On Wednesday, January 19, 2011 8:56:50 pm Tommy Pham wrote:
> > And actually, thinking about it, I wonder if requiring the explicit
> declaration
> > is a good thing anyway because then it's immediately obvious and
> > greppable what the class does. :-)
> >
> > --Larry Garfield
>
> You mean requiring explicit declaration of
>
> > class Bob implements Foo {
> >
> > }
>
> It's so you can guarantee your app from future breakage because the
> interface guarantees minimum functionality and still maintain great
> flexibility such that:
Well, let me offer a more precise example of what I want to do:
interface Stuff {
function doStuff($a);
}
interface Things extends Stuff {
function doThings($a);
}
class Bob implements Stuff {...}
class Alice implements Stuff {...}
class George {}
class Matt implements Things {...}
function make_stuff_happen($o) {
foreach (class_that_implements_stuff() as $class) {
$c = new $class();
$c->doStuff($o);
}
}
The above code should iterate over Bob, Alice, and Matt, but not George. The
trick is how to implement class_that_implements_stuff() (or rather,
class_that_implements_something('Stuff')) in a sane and performant fashion
that supports auto-loading.
If all of the above is together in a single file, it's dead simple with
get_declared_classes() and class_implements(). However, in practice there
could be some 200 interfaces -- with each installation having a different set
of them -- and as many as 500 classes implementing some combination of those
interfaces, possibly multiple on the same class -- also with each installation
having a different set of them. I do not want to be forced to include all of
those classes and interfaces on every page load when in practice only perhaps
two dozen will be needed on a particular request. That makes
class_that_implements_stuff() considerably tricker.

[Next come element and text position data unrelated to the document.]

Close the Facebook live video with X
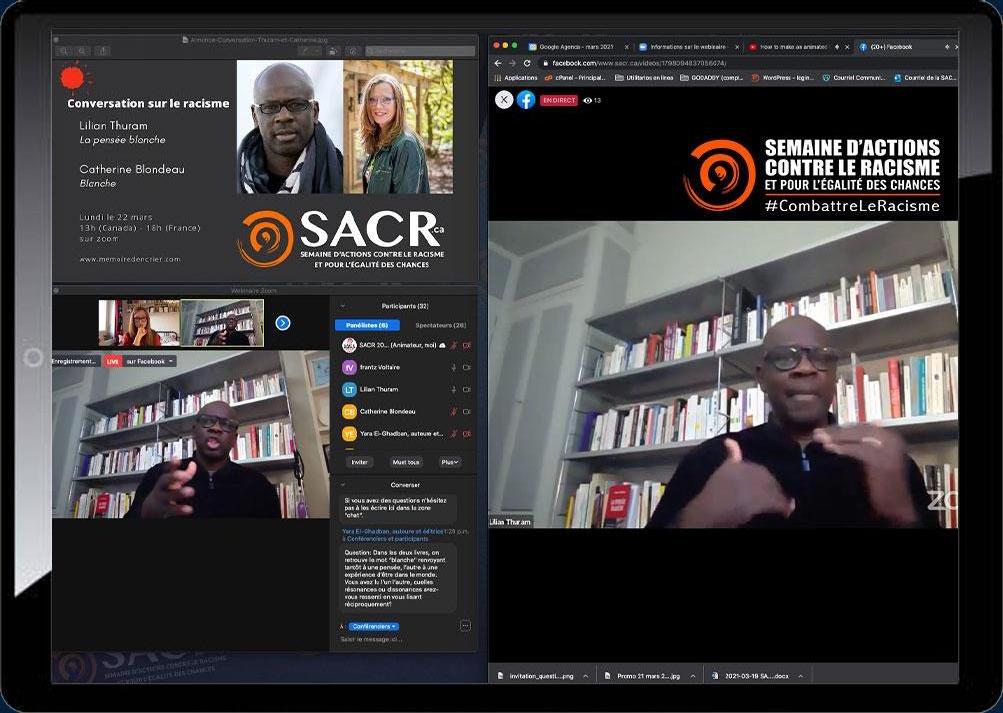1003x713 pixels. click(504, 100)
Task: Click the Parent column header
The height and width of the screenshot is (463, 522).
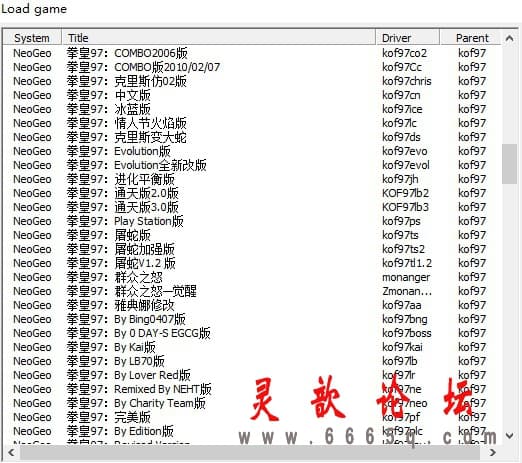Action: [471, 38]
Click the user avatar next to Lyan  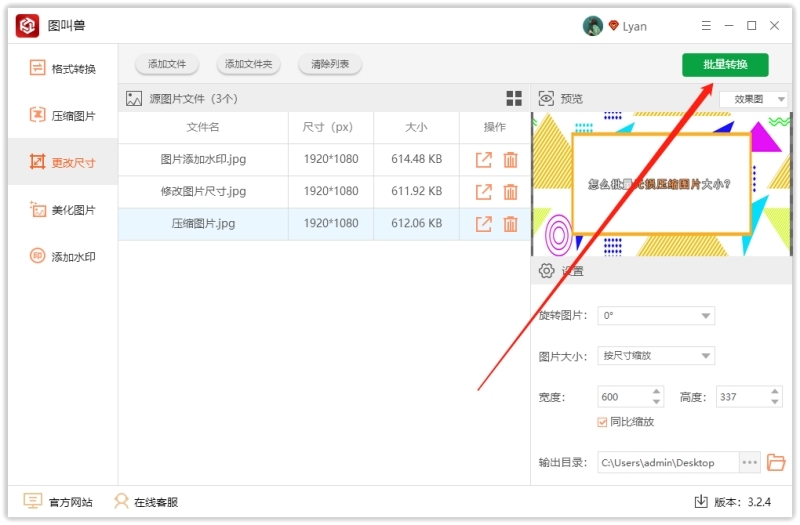click(x=593, y=26)
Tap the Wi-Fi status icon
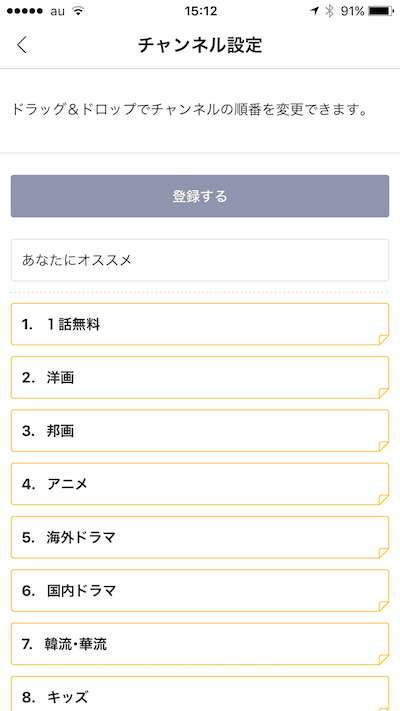This screenshot has width=400, height=711. click(78, 11)
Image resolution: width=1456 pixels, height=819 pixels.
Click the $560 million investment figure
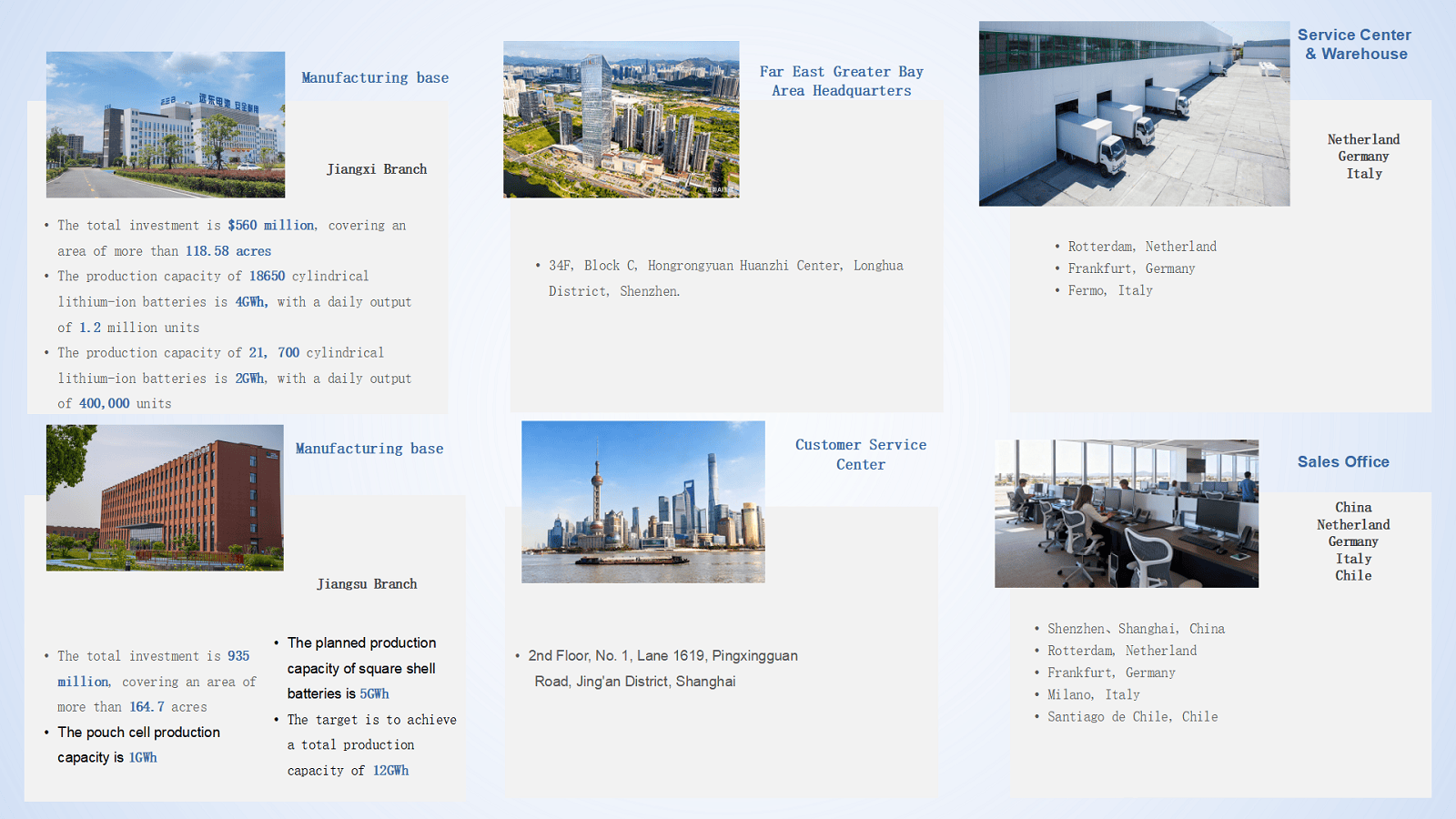click(x=271, y=226)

That let naturally to having a cached index (in a database, in a file with a
big lookup array, whatever) that pre-computed which class implements what
interface and what file it lives in, so that we can easily lookup what classes
we need and then let the autoloader find them. (Previous benchmarks have
shown that an index-based autoloader is actually pretty darned fast.) That
just makes building that index the challenge, hence this email thread.
Thinking it through, however, I am now wondering if, in practice, indirect
implementation (class Matt above) will even be that common. It may not be
common enough to be an issue in practice, so requiring Matt to be declared as:
class Matt implements Stuff, Things {...}
isn't really that big of a deal and makes the indexer considerably simpler.

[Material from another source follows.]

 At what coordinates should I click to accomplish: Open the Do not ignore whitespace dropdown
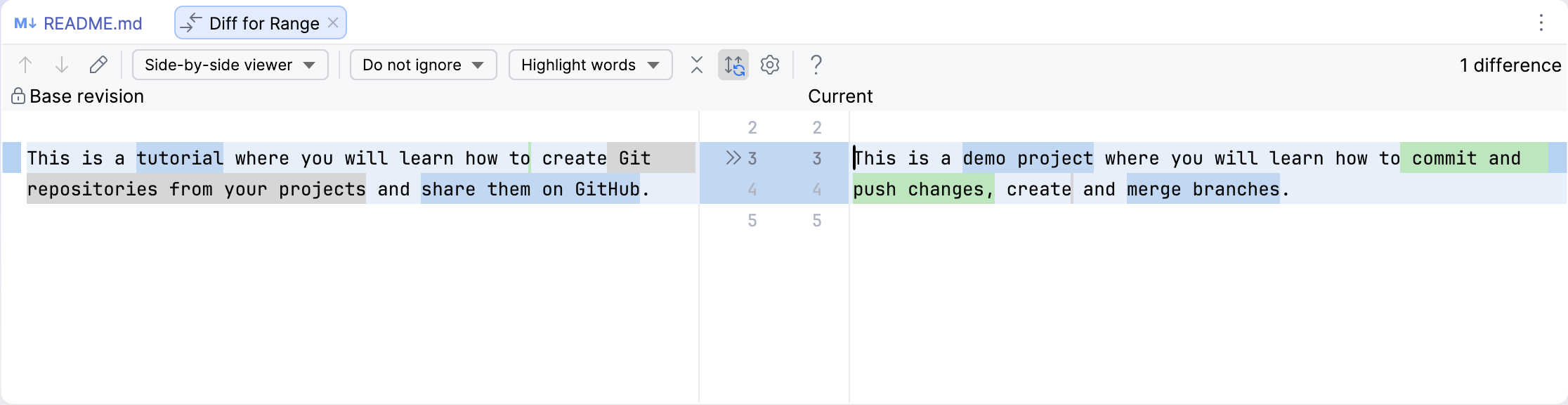[423, 65]
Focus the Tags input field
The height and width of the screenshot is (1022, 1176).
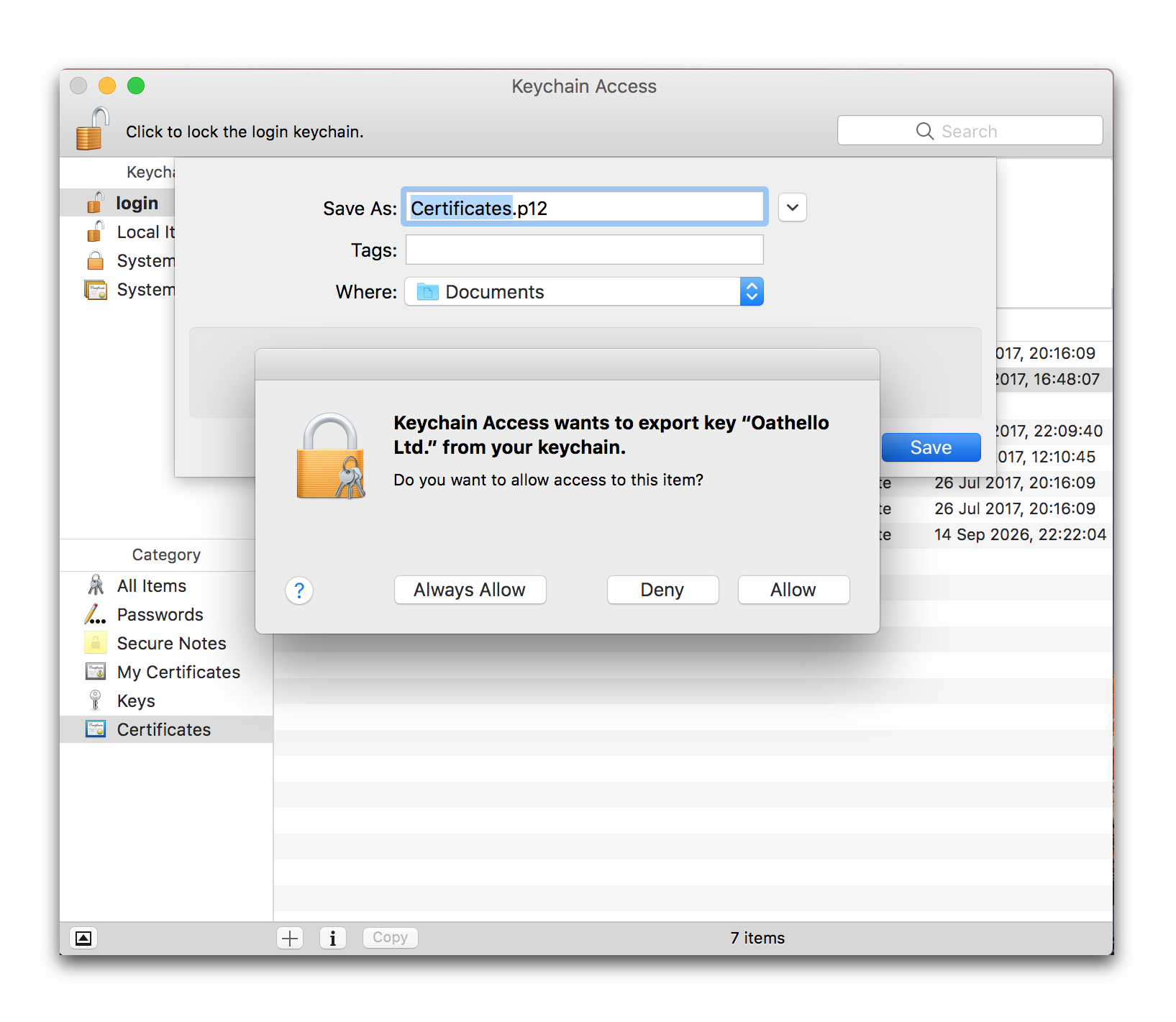pyautogui.click(x=584, y=250)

We actually have one already that indexes class locations; it just doesn't
track interfaces.
I also, on further review, don't think that class-based inheritance will ever
be an issue. The following:
class Mary extends Alice {...}
Would not make much sense at all because then both Mary and Alice would run,
so Alice's code would run twice. So I may be over-complicating the situation.
(For those following along at home, yes, this is essentially observer pattern.
However, it's on a very large scale and the thing being observed may not
always be an object, so the usual active registration process of instantiating
both objects and telling them about each other on the off chance that they
*may* be needed is excessively wasteful.)
Does that make it clearer what I'm trying to do?